### What you need to do
Copy the lines of the material below from the line containing "Click the TradingView wordmark text" through the end of the material, including both ends. Leave the pictures out of your copy.

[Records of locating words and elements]
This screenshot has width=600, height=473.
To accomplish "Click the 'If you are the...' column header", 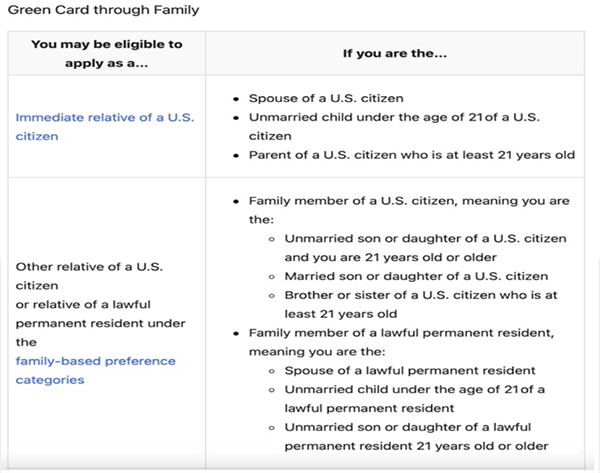I will click(395, 53).
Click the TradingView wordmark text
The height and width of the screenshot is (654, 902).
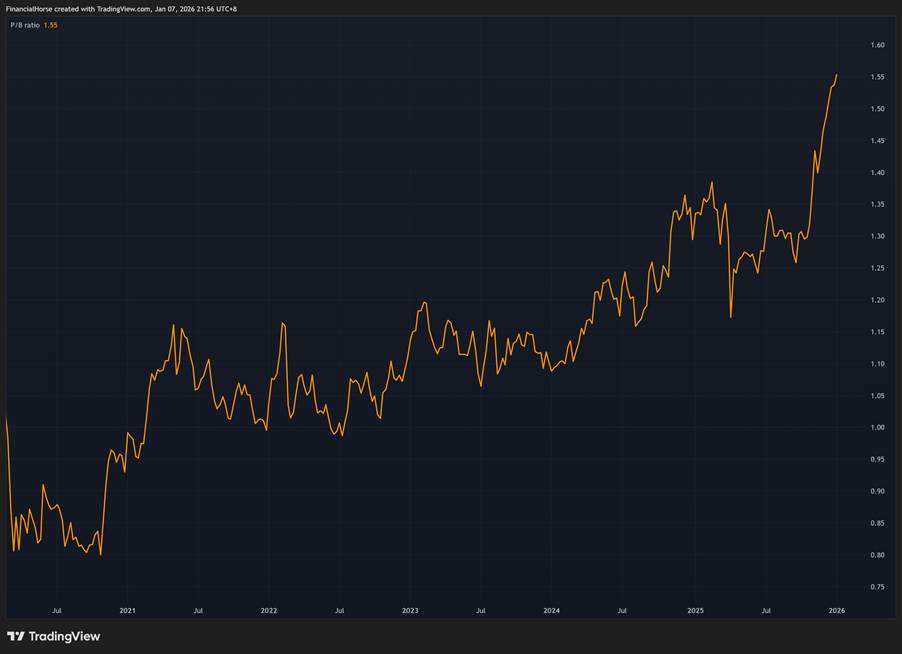(x=65, y=636)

### Solution
Click the TradingView wordmark text
The height and width of the screenshot is (654, 902).
(x=65, y=636)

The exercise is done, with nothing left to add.